Mrs. Pressley's Honors English
November 13, 2015
Author Visit November 20th!
On Friday, November 20th students will have the distinct pleasure of meeting with Mr. Alam, an accomplished author!
A Boy, His Bibi and a Bari
by S. R. Alam
It was December 1979 and my dad was sending me ‘home’, to become more cultured in the ways of Bangladeshi life. To me home was England... Being the eldest son, I had to grow up and needed this indoctrination in the ways of Bengali life and culture before I became too ‘westernised.’
A Boy, His Bibi and a Bari is the story of a 10 year old boy, sent by his parents from the UK to Bangladesh to live with his grandmother. While there he was to become cultured in Bengali life, language and living to avoid become over-westernised.
The visit lasted for one year and was a rite of passage. S.R Alam experienced life without rules or parental control. He dropped out of school, became a barefoot adventurer, traded in the bazaars, fished in the monsoon floodwaters, witnessed a bull fight and ran wild with the monkeys.
A Boy, His Bibi and a Bari is a story about the clash of cultures faced by immigrants. S.R Alam’s memoir conveys the struggle to ensure a young boy does not lose his roots and identity.
What we have been studying...
Monologue presentations were fantastic! Many students assumed the roles of their character with great pizzazz and convincing mood, tone, and enthusiasm.
Students spent the latter part of the week translating A Christmas Carol prose to drama. This allowed them to practice stage directions, visual and sound techniques, tone, and mood. Some students may need to finish this assignment over the weekend if they were not able to finish it in class.

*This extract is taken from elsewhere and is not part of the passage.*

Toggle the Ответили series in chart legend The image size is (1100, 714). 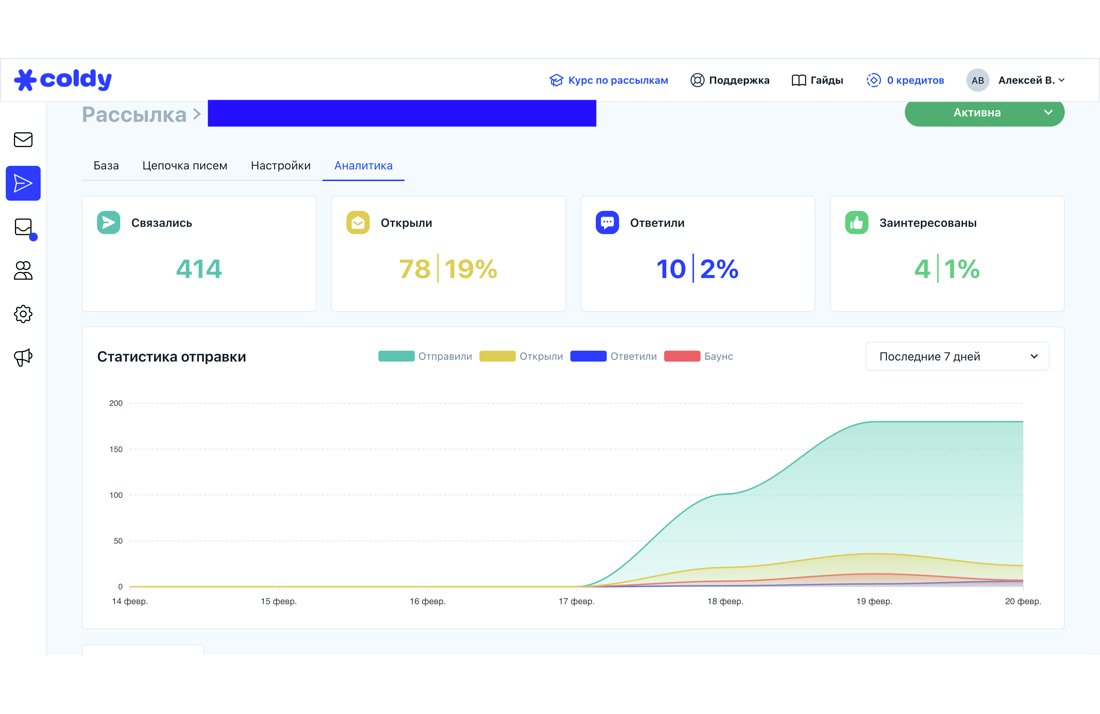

Drama is intended to be performed.
Characterization is developed in drama through character speech and actions.
Stage directions are clues to understanding the meaning of the play and the playwright’s purpose.
What are the differences between prose and drama?
How do movement and staging create meaning?
How do playwrights communicate their ideas?
What creates a character shift, and how does the audience recognize it?
Monday through Wednesday, students will be reading A Christmas Carol in drama form. We'll look at symbolism, theme, and how drama, prose, and film are similar and different. Thursday they'll be taking A Christmas Carol Assessment on the play.
Keep Reading: Students should be reading two hours a week; one in school and one at home. Journals don't have to come home daily, but I encourage you to look through your child's journal at least once a week to see how they are doing.